- Work task
Reproduce the material word for word from its beginning through the line containing "What do you see at coordinates (600, 234)", including that line.

BEGIN Extracted information

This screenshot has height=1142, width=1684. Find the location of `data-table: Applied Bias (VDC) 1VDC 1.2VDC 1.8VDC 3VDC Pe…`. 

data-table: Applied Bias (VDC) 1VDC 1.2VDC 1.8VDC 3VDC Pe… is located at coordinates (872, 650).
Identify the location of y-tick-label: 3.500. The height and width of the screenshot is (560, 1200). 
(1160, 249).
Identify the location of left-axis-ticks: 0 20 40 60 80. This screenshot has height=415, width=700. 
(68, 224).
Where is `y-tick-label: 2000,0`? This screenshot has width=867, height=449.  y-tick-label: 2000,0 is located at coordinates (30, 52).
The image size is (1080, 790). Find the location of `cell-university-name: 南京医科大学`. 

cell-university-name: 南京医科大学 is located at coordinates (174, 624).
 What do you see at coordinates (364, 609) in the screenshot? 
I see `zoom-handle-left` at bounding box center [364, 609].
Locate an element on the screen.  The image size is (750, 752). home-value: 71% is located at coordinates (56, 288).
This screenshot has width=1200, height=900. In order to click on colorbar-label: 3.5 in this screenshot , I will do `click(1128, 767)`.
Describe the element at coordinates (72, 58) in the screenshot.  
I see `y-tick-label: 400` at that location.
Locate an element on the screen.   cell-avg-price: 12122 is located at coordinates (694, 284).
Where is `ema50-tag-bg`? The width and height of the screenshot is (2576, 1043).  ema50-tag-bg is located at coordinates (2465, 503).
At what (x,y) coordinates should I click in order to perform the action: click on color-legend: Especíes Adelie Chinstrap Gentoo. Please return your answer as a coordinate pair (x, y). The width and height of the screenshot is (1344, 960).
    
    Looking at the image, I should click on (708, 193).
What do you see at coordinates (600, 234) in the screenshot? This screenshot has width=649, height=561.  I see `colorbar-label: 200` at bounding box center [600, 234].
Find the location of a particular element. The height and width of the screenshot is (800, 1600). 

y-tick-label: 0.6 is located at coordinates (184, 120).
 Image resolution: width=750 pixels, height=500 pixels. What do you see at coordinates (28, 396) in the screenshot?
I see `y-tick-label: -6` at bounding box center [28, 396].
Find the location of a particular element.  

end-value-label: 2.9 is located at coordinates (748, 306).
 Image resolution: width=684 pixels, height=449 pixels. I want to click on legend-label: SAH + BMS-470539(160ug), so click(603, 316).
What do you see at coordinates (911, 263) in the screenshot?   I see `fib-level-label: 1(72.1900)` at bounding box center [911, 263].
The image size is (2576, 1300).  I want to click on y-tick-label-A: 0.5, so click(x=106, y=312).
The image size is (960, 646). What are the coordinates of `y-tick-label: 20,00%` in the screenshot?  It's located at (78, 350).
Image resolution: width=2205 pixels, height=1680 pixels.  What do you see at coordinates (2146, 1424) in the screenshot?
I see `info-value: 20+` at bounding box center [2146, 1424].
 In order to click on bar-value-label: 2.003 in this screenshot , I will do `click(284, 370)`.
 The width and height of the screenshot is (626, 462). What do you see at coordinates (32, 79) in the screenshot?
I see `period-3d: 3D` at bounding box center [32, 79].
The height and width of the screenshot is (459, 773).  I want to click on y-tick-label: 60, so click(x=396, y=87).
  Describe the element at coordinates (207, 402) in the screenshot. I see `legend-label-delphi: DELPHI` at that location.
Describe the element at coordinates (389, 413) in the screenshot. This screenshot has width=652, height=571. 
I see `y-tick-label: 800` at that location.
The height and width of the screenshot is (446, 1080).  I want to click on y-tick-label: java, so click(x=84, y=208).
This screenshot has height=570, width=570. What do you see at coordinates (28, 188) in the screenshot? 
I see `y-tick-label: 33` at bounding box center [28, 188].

END Extracted information

- Output
This screenshot has height=1142, width=1684. Find the location of `data-table: Applied Bias (VDC) 1VDC 1.2VDC 1.8VDC 3VDC Pe…`. 

data-table: Applied Bias (VDC) 1VDC 1.2VDC 1.8VDC 3VDC Pe… is located at coordinates (872, 650).
Identify the location of y-tick-label: 3.500. The height and width of the screenshot is (560, 1200). 
(1160, 249).
Identify the location of left-axis-ticks: 0 20 40 60 80. This screenshot has height=415, width=700. 
(68, 224).
Where is `y-tick-label: 2000,0`? This screenshot has width=867, height=449.  y-tick-label: 2000,0 is located at coordinates (30, 52).
The image size is (1080, 790). Find the location of `cell-university-name: 南京医科大学`. 

cell-university-name: 南京医科大学 is located at coordinates (174, 624).
 What do you see at coordinates (364, 609) in the screenshot? 
I see `zoom-handle-left` at bounding box center [364, 609].
Locate an element on the screen.  The image size is (750, 752). home-value: 71% is located at coordinates (56, 288).
This screenshot has width=1200, height=900. In order to click on colorbar-label: 3.5 in this screenshot , I will do `click(1128, 767)`.
Describe the element at coordinates (72, 58) in the screenshot.  
I see `y-tick-label: 400` at that location.
Locate an element on the screen.   cell-avg-price: 12122 is located at coordinates (694, 284).
Where is `ema50-tag-bg`? The width and height of the screenshot is (2576, 1043).  ema50-tag-bg is located at coordinates (2465, 503).
At what (x,y) coordinates should I click in order to perform the action: click on color-legend: Especíes Adelie Chinstrap Gentoo. Please return your answer as a coordinate pair (x, y). The width and height of the screenshot is (1344, 960).
    
    Looking at the image, I should click on (708, 193).
What do you see at coordinates (600, 234) in the screenshot? This screenshot has width=649, height=561.  I see `colorbar-label: 200` at bounding box center [600, 234].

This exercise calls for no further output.